▶ _TASK PROMPT_: Leave out the pictures and repeat everything else in the records exactly.

▶ _DATA FOR REVIEW_:
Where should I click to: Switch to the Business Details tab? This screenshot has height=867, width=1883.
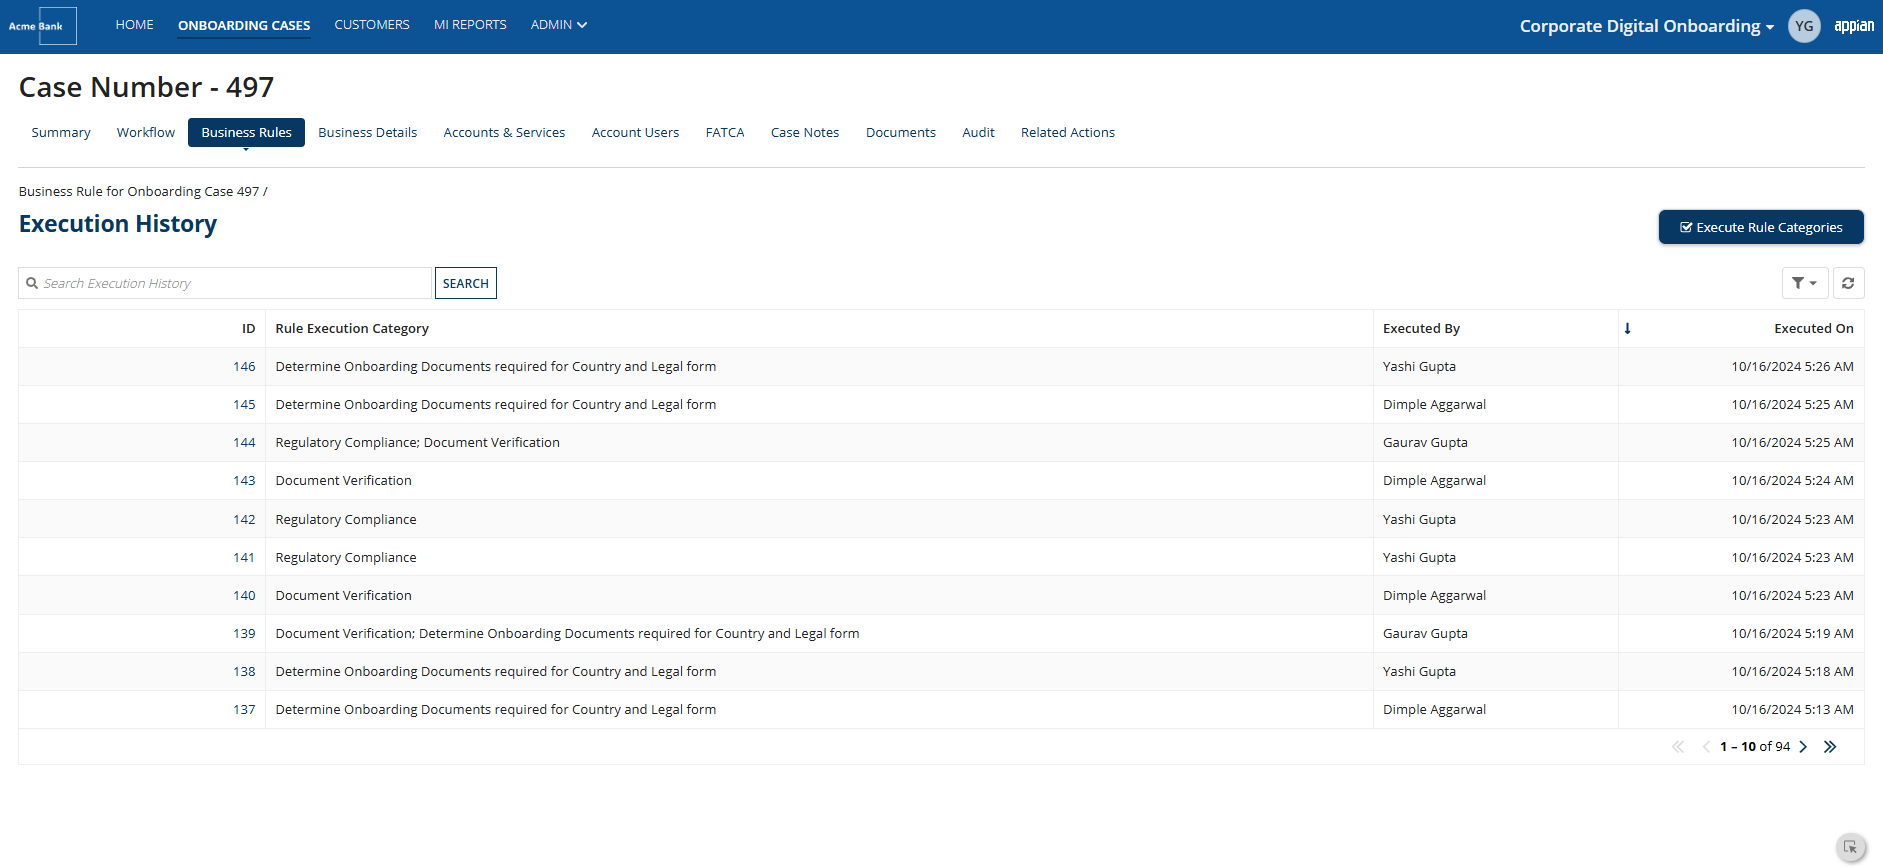(x=368, y=132)
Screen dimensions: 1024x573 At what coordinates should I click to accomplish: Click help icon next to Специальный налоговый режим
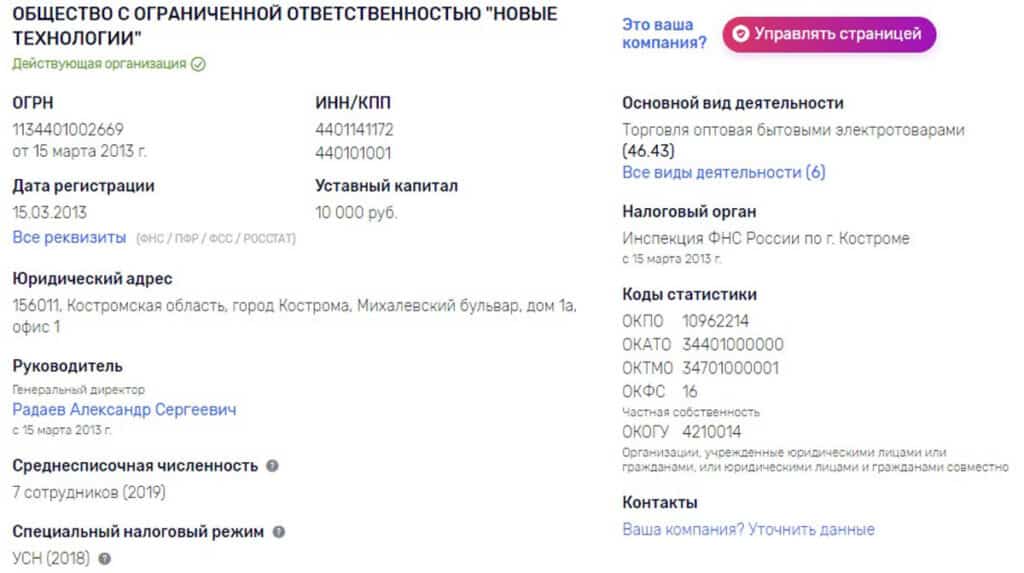pos(279,532)
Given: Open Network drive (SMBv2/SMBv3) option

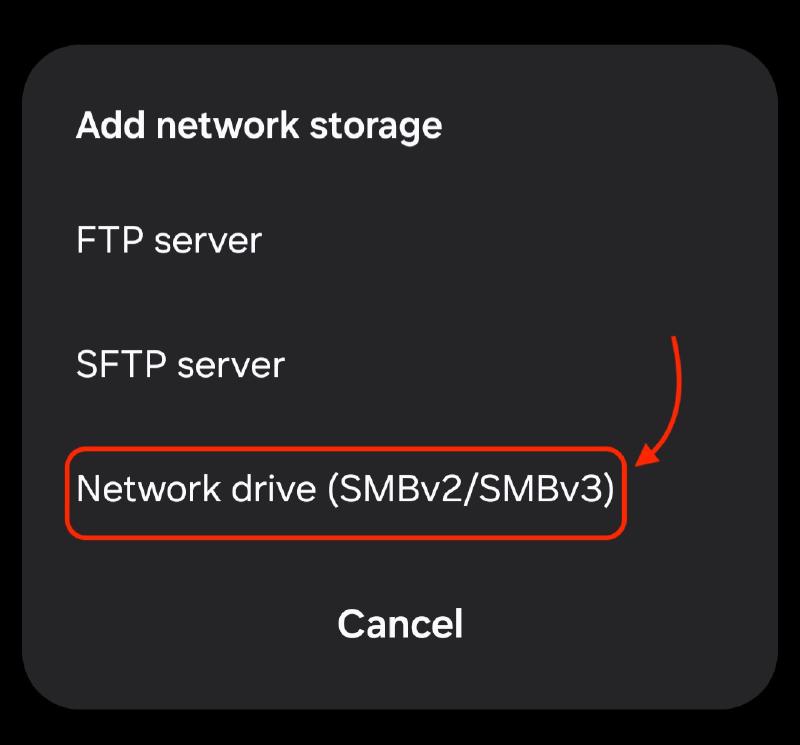Looking at the screenshot, I should coord(345,491).
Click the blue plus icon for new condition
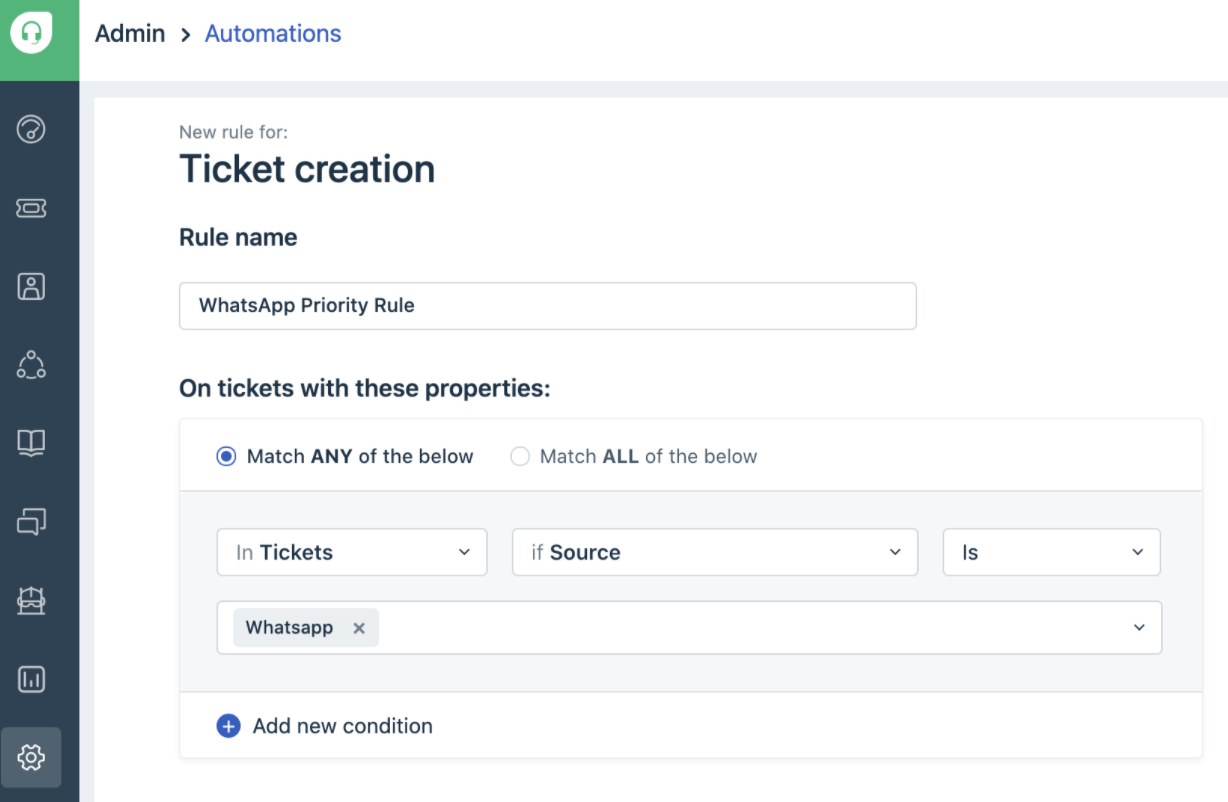 [228, 726]
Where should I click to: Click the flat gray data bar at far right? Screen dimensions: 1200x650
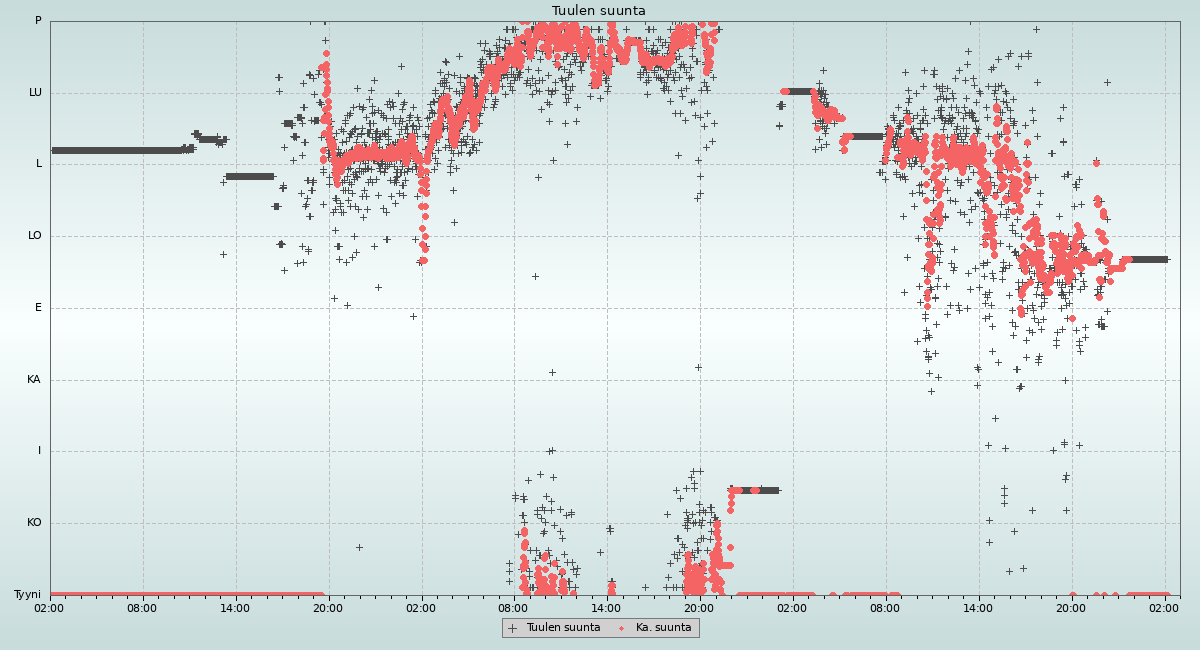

▶ _FINAL ANSWER_:
Where should I click to: Switch to the Business Details tab? This screenshot has height=867, width=1883.
(x=368, y=132)
Screen dimensions: 1024x573 At what coordinates should I click to accomplish: Click help icon next to Специальный налоговый режим
pos(279,532)
Given: Open Network drive (SMBv2/SMBv3) option

Looking at the screenshot, I should coord(345,491).
Click the blue plus icon for new condition
 [228, 726]
Where should I click to: Click the flat gray data bar at far right? Screen dimensions: 1200x650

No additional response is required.